Wie schon in der ersten Aufnahme zu hören war, gab es im Klavier ein paar von außen betrachtet massive Probleme. Diese stellten sich dann bei genauerer Betrachtung als gar nicht so dramatisch heraus. Es waren einfach einige Kleinteile wie Spielsachen und ein Stift in die Mechanik gefallen, die dann mehrere Mechanikteile blockiert hatten.
Nachdem die ersten Probleme gelöst waren, zeigte sich das Klavier von seiner unangenehmen Seite: Die Spielart war außergewöhnlich unökonomisch. Die aufmerksamen Hörer der Audiobeispiele der Klavierstimmerei Praeludio haben bereits das so genannte Trommeln analysiert. Dabei schlagen die Klavierhämmer mehrfach und vor allem beliebig gegen die Saiten. Mit anderen Worten: Dieses Phänomen ist das Gegenteil der erwünschten Spielkontrolle. Die Kraft der Finger als Impulsgeber für die Spielweise ließ sich kaum dosieren. Weder für Anfänger und schon gar nicht für Kinder geeignet, um an einem solchen Instrument Spielfreude als Basis für ein nachhaltiges Musizieren entwickeln zu können. Offensichtlich wurde ein Teil der Fingerkraft durch einen falsch eingestellten Teil des Ablaufs der ineinander greifenden Mechanikteile verbraucht. Die Zielrichtung des Krafteinsatzes kam nicht bei der Dosierung der Lautstärke an. Das verführt dazu, dass man grundsätzlich etwas stärker anschlägt, damit auch alle Töne hörbar sind. Das ist quasi die Minimalleistung. Dafür nimmt man in Kauf, dass ein Pianissimo als der besondere Ausdruck einer gefühlvollen Spielart nicht möglich ist. Bei der Analyse fiel schon auf, dass die Tasten zu wenig Tiefgang haben. Das heißt, die Taste hat zu wenig Weg, um die Aufgaben der am Ende der Taste ansetzenden Mechanik vollständig erfüllen zu können.
Doch damit nicht genug, musste ich tiefer in das Innenleben eintauchen, um auch an alle relevanten Stellen zu gelangen. Daher wurde das Klavier ziemlich weit zerlegt, wie sie den Bildern entnehmen können.
Zum Beispiel kommt man erst so an die Rückseite der Mechanik, um dort die Schrauben der Mechanik nachziehen zu können, die beim zweiten Hörbeispiel die klappernden Nebengeräusche erzeugen.
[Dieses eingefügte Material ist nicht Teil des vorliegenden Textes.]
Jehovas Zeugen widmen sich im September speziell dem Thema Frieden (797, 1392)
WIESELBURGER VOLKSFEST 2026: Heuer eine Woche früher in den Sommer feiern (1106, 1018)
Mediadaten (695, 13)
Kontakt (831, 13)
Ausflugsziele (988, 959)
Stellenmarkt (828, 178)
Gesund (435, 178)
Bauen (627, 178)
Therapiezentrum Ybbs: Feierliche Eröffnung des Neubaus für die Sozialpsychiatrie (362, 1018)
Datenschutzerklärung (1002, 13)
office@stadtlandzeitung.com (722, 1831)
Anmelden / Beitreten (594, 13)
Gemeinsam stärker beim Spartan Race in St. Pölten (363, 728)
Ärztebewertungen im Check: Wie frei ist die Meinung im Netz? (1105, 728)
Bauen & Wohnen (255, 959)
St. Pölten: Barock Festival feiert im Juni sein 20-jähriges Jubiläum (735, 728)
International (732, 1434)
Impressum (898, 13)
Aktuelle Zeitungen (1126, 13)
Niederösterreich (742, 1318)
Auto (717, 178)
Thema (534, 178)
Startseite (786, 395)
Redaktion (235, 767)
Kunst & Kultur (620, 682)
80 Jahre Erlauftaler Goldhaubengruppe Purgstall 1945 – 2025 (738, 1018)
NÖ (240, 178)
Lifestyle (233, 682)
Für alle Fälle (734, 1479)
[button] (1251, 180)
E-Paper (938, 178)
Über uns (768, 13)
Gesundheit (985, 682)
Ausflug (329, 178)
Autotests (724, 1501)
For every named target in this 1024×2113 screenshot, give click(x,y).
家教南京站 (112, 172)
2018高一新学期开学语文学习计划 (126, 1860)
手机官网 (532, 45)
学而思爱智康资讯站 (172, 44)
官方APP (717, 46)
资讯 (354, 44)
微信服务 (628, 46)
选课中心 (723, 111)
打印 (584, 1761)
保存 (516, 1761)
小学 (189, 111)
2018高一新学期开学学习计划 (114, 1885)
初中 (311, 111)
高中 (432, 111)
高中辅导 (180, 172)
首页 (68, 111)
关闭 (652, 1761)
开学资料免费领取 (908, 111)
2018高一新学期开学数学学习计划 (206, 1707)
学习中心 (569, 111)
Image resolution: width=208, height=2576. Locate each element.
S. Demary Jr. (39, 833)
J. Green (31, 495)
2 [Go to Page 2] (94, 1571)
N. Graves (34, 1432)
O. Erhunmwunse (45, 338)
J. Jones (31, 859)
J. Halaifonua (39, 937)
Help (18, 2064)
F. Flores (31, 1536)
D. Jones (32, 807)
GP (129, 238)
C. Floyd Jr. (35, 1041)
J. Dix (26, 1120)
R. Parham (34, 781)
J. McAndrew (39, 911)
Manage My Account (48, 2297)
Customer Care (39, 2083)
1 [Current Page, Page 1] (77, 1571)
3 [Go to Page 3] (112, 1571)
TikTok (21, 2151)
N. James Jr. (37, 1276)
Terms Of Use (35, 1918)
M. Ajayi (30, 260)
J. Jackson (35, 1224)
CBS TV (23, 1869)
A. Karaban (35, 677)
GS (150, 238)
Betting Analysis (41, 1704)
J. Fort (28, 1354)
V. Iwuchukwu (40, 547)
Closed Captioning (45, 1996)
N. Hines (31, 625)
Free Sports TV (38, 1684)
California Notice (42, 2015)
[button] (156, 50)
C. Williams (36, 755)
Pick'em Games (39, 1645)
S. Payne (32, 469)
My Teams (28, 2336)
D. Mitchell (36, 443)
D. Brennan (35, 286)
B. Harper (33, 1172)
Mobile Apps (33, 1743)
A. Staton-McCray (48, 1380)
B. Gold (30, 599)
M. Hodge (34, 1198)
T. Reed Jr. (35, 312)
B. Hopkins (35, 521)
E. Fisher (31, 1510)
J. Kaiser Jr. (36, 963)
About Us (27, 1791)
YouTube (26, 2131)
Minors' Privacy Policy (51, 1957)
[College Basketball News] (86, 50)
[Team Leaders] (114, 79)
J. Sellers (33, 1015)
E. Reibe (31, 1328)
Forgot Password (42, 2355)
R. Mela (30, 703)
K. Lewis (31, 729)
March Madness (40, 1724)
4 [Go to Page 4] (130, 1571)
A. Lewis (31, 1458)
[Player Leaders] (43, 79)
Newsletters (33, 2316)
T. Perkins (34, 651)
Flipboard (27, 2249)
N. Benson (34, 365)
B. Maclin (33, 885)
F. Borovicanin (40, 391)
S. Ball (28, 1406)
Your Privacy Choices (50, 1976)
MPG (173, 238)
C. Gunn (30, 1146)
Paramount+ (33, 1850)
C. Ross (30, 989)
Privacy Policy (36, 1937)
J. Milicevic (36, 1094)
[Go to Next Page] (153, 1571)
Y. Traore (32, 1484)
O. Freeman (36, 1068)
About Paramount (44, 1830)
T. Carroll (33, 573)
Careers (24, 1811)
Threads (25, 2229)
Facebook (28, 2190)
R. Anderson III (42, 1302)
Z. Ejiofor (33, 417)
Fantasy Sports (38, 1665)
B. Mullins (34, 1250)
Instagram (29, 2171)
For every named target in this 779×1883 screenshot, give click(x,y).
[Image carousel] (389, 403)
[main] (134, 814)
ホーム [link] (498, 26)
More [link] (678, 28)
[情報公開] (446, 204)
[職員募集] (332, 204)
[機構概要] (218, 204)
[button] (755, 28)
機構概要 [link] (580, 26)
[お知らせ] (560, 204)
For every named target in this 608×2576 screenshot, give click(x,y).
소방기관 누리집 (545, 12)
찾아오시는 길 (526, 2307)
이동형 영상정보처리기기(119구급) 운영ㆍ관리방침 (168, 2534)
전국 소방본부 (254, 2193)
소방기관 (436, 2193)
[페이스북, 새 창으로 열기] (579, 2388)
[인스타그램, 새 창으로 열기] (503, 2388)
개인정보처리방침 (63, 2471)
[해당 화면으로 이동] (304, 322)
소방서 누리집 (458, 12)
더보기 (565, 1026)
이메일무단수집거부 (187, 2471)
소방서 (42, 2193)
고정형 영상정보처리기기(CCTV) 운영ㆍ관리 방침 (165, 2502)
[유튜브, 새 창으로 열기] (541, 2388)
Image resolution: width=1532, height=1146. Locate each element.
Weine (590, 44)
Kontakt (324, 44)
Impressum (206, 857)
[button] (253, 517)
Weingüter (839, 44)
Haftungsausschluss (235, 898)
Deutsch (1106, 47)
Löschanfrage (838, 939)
Nachdem alle Auffälligkeiten behoben werden konnte, erfolgt wieder der Zusammenbau. Stück für Stück bekommt das Piano das uns bekannte Aussehen zurück.
Bei der Gelegenheit des genauen Hinsehens hat uns das doch recht niedrige Klavier zwei Geheimnisse seines guten Klangs vor allem im Bass verraten. Zum einen findet man am Bass-Steg die konstruktive Optimierung des Klangs mittels einer so genannten Bass-Brücke. Diese gibt den Bass-Saiten möglichst viel Länge, verlagert aber die Auflage des Stegs mehr in die Mitte des Resonanzbodens, wo dieser besser schwingen kann als am Rand.
Bei Klavieren sieht man sehr selten eine Stegbrücke am zweiten Steg. Bei unserem Instrument ist so eine Rarität zu sehen. Das zeigt, dass es noch aus einer Zeit stammt, in der sich die Klavierbauer des Handicaps des Kleinklaviers bewusst waren, und sich daher um Optimierungen des Klangs in dem kleineren Klangkörper mit den damit verbundenen kürzeren Saiten und einer eben auf ein Minimum an Hebelwirkung reduzierten Klaviermechanik zu bemühen, wo das nur möglich war. Derartig minimierte Klaviermechaniken erlauben auch kein Optimum an wünschenswerten Einstellungen. Oftmals muss man tatsächlich mit dem oben beschriebenen Minimum zufrieden sein, wenn also tatsächlich alle Töne erklingen. Wie sich die Qualität eines Spielwerks ausdrückt, zeigt beeindruckend die folgende Feststellung:
Das Dynamikspektrum der Klaviatur geht von ganz leise bis ganz laut. Leise können jedoch nur die qualitativ hochwertigen Spielwerke. Laut können dagegen alle!
Gestimmt wurde das Kleinklavier auf der vorhandenen Tonhöhe von 421 Hertz in Rücksprache mit den Klavierbesitzern. Zum einen wird das Klavier alleine gespielt. Dann hat man die freie Wahl. Zum anderen hat der tiefere Kammerton den Vorteil, dass man sich beim Klavierspiel besser entspannen kann.